Defendant does not point to any misdirection in the instruction given and made no effort to obtain a further and more specific instruction. We believe what was said in Boten v. Brecklein (Mo.Sup.), 452 S.W.2d 86, 93, on measure of damage instructions in unusual cases, is worth repeating here: "* * * It is a short, simple, general instruction which directs an award which will fairly compensate plaintiffs for their damages. It is contemplated by MAI that where a general instruction of this kind is given the jury will be properly advised by the argument concerning details. If the attorneys disagree as to the elements of and proper measure of damages any questions raised should be settled by the court either at the instruction conference or by its rulings upon objections made during the course of the argument. No complaint is made as to any ruling of *534 the court concerning the argument relating to damages and we will accordingly assume that no error occurred in that regard.
"* * * Moreover, if defendants were of the view that there was no applicable MAI form and that the one offered was too general it was their duty to offer a more specific one."
We would not, in any event, do more than remand this case for a new trial limited to the issue of damages, and not being convinced that defendant has demonstrated any prejudicial error in regard to the measure of damage instruction used or in the verdict returned, we see no useful purpose to be served in such a limited remand, particularly where no claim is made on one side that the verdict is inadequate or on the other that it is excessive.
Defendant's final point is that the trial court erred in overruling defendant's motion for a more definite statement. This is based on the assertion that the petition did not specifically state whether the contract was oral or written or what the alleged fraud was based on, and that the petition failed to set forth the date when plaintiff first learned defendant was not the owner of the stock. We see no error in the trial court's action. It was clear from the petition the fraud claimed was false representation as to ownership of the stock. While it is true the petition does not state whether the contract was written or oral, this could easily have been determined by interrogatories, as is true as to the date when plaintiff first learned defendant did not own the stock. No doubt the trial court would have been within its sound discretion had it sustained the motion to make more definite, but it also was within its sound discretion in ruling the other way, in our opinion. Certainly the trial court's action does not constitute prejudicial error or grounds for a new trial in the circumstances of this case.
Judgment affirmed.
All of the Judges concur.
NOTES
[1]  The case here by our order of transfer from the St. Louis Court of Appeals, Sec. 10, Art. V., 1945 Constitution, V.A.M.S. The Court of Appeals had reversed the judgment and remanded the cause for a new trial.

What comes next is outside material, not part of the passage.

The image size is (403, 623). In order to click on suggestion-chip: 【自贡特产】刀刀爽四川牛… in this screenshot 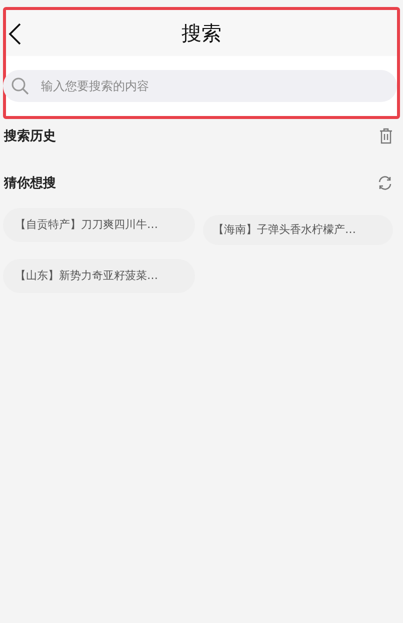, I will do `click(99, 225)`.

[2]  During this time the stock apparently was going up, which may have explained plaintiff's apparent lack of concern over defendant's failure to deliver. As long as it was going up, plaintiff might see no urgency with respect to delivery, so long as he had continued trust in defendant. Had the stock been going down, plaintiff may well have wanted to sell and cut his loss. To do so would have required production of the stock, which would have meant insistence by plaintiff that defendant turn it over to him, no matter whether plaintiff still trusted defendant or not.
[3]  Having paid a fixed amount of money, plaintiff would be entitled to interest thereon from date of payment, Salmon v. Brookshire (Mo.App.), 301 S.W.2d 48, 54; Dunham v. Tenth Street Garage & Sales Co. (Mo.App.), 94 S.W.2d 1096. 1099.